[PROMPT]: Beginning with the line that holds "Lodhran (380, 1804)" in the data below, give again every line through the one that holds "Kotri (395, 1769)", exactly as written.

[MATERIAL SUPPLIED]:
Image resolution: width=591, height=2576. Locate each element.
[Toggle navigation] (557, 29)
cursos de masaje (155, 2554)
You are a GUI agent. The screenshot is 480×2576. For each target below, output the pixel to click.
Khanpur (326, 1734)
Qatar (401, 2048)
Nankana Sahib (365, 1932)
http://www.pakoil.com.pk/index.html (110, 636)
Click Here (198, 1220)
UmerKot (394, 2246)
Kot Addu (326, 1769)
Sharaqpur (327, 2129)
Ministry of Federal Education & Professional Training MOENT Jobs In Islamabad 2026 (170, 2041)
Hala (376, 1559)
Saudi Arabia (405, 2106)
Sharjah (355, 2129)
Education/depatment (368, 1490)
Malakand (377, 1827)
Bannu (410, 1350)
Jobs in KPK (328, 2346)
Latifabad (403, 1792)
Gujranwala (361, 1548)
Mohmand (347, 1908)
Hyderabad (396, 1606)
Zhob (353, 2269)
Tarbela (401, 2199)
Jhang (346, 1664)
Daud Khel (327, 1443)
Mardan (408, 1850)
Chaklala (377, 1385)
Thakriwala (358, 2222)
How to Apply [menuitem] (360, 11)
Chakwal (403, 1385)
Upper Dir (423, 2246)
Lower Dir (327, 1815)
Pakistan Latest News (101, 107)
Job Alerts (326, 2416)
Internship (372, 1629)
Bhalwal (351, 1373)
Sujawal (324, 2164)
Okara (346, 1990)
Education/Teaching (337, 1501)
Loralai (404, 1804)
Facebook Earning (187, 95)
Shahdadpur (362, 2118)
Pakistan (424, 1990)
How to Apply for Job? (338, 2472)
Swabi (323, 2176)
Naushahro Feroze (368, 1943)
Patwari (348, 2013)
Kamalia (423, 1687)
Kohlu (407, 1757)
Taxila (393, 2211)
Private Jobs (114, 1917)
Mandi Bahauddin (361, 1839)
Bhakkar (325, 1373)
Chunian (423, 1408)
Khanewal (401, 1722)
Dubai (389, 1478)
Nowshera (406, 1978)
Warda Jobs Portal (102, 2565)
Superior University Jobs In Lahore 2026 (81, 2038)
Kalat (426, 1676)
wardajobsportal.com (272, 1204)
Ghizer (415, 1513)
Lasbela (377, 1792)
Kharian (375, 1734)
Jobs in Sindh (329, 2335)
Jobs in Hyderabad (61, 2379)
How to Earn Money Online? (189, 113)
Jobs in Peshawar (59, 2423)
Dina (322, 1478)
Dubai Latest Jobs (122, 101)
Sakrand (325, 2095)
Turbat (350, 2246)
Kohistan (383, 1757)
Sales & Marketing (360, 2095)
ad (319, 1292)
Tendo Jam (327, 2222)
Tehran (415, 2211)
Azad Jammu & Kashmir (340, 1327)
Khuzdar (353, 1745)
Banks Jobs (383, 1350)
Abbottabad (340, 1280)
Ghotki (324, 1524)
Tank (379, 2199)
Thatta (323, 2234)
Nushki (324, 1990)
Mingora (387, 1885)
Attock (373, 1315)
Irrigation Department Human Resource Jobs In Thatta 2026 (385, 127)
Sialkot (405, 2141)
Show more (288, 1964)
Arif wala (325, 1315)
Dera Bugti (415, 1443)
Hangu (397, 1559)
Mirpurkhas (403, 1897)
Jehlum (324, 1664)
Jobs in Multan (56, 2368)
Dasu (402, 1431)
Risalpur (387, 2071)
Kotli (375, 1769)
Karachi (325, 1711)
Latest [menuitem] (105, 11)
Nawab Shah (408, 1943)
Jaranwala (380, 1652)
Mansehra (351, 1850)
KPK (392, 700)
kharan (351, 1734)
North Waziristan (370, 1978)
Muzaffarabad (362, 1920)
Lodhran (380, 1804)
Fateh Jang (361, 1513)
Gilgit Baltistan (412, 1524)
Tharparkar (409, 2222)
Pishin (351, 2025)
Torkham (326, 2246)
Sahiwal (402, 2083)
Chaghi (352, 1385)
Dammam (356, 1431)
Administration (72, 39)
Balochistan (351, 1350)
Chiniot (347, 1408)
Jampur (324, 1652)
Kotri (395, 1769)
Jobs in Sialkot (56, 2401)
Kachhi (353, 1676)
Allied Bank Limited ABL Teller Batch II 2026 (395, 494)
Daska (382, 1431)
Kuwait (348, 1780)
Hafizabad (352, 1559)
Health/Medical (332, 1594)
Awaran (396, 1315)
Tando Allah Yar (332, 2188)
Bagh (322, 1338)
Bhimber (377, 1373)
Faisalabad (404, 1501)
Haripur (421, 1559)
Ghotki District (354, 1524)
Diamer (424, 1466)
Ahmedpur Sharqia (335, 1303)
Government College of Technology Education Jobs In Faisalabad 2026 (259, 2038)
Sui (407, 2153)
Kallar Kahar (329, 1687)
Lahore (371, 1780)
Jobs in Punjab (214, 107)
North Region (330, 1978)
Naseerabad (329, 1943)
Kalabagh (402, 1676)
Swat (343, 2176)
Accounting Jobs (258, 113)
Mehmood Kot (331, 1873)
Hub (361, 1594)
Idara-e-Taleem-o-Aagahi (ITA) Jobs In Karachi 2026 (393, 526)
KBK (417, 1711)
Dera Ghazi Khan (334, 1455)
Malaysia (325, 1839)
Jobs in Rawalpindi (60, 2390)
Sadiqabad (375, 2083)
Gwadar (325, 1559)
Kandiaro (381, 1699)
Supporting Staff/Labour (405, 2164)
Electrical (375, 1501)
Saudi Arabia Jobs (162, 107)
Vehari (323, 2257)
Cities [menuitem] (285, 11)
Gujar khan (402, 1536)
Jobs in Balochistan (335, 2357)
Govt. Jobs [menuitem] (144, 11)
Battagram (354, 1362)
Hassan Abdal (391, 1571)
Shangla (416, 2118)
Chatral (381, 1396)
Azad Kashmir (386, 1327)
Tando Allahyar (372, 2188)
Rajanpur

[EXERCISE ANSWER]:
Lodhran (380, 1804)
Fateh Jang (361, 1513)
Gilgit Baltistan (412, 1524)
Tharparkar (409, 2222)
Pishin (351, 2025)
Torkham (326, 2246)
Sahiwal (402, 2083)
Chaghi (352, 1385)
Dammam (356, 1431)
Administration (72, 39)
Balochistan (351, 1350)
Chiniot (347, 1408)
Jampur (324, 1652)
Kotri (395, 1769)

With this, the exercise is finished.